Threatened by their growing numbers, Pharaoh enslaves them and orders the Hebrew midwives to kill all male babies at birth.They do not comply, and he commands his people to cast the Hebrew babies into the Nile.

A child is born to Yocheved, and placed in a basket on the river, while the boy's sister, Miriam, stands watching from afar. Pharaoh's daughter discovers the boy, raises him as her son, and names him Moshe. (Taken from water).
 As a young man, Moshe leaves the palace and discovers the hardship of his brethren. He sees an Egyptian beating a Hebrew, and kills the Egyptian.

The next day he sees two Jews fighting; when he admonishes them, they reveal his deed of the previous day, and Moses is forced to flee to Midian.

There he rescues Jethro's daughters, marries one of them - Tzipporah, and becomes a shepherd of his father-in-law's flocks.

G?d appears to Moshe in a burning bush at the foot of Mount Sinai, and instructs him to go to Pharaoh and demand: "Let My people go, so that they may serve Me."

Moshe claims he is not worthy of this mission. 

And Moses said unto God: 'Who am I, that I should go unto Pharaoh, and that I should bring forth the children of Israel out of Egypt?' (Exodus 3, 14)
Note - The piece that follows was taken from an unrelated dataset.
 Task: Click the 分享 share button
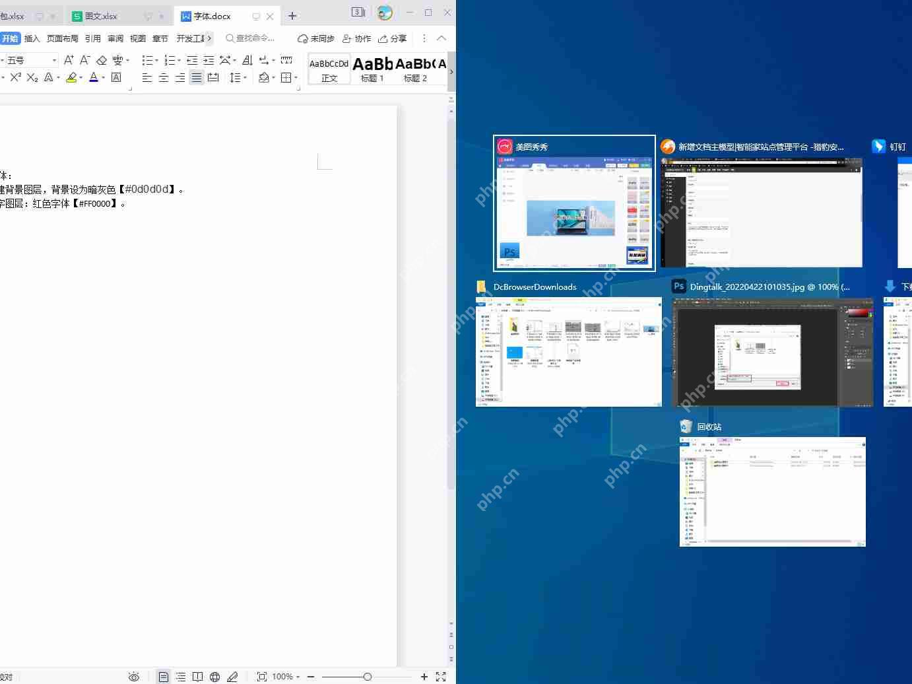392,38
Then G-d tells Moshe to tell a certain phrase to the People of Israel:



Go, and gather the elders of Israel together, and say unto them: The LORD, the God of your fathers, the God of Abraham, of Isaac, and of Jacob, hath appeared unto me, saying:

I have surely remembered you, and seen that which is done to you in Egypt.
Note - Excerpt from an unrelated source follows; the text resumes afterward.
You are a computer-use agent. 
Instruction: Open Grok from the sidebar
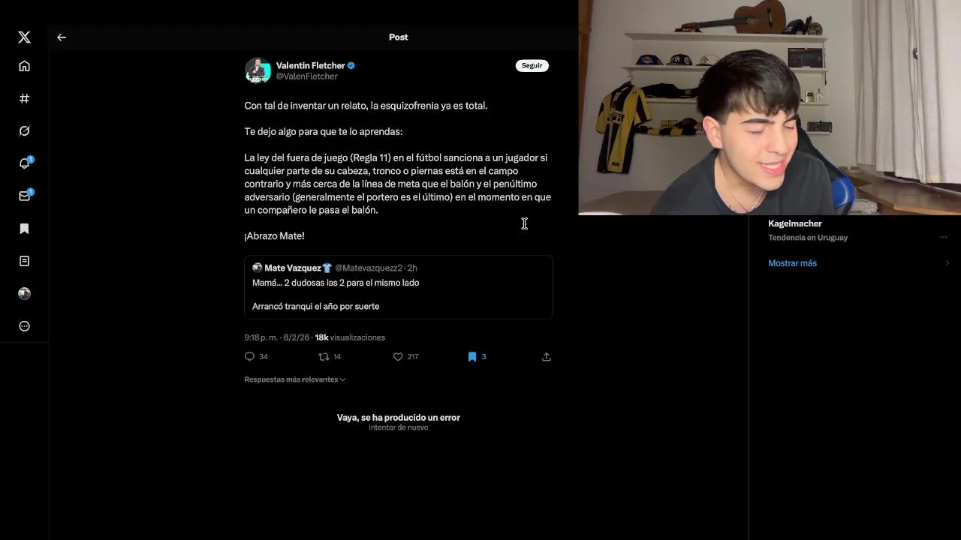[x=24, y=131]
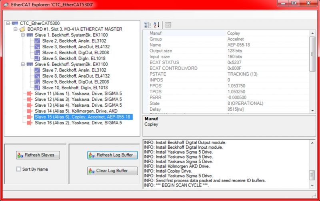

It appears that there was a tradition among the People of Israel that whoever would come with the words "PAKOD PAKAD'TI ETTKHEM..." - "I have surely remembered you", will be indeed the savior of the People of Israel from the Egyptian slavery.

However, nobody understood what was the big deal in telling that phrase. Anybody could do that!!!

How could it be a sign of the SAVIOR? 

But now, when Moshe came with the above phrase to the People of Israel, it changed the entire perspective and the understanding of its significance.

We need to remember that Moshe had a speech problem.

As he describes himself in the next Torah portion:

But Moshe said to the Lord, "If the Israelites will not listen to me, why would Pharaoh listen to me, since I speak with faltering lips?" (Exodus 6, 12).

Actually Moshe was not able to close his lips and pronounce those consonants that require lip closure.

These consonants are: 

B, P, V, M, W


Thus, normally Moshe would not be able to say: PAKODPAKAD'TI ...

But now People of Israel witnessed a miracle of Moshe being able to pronounce perfectly the above phrase.

Therefore they came to believe that Moshe indeed was the messenger of G-d and their savior.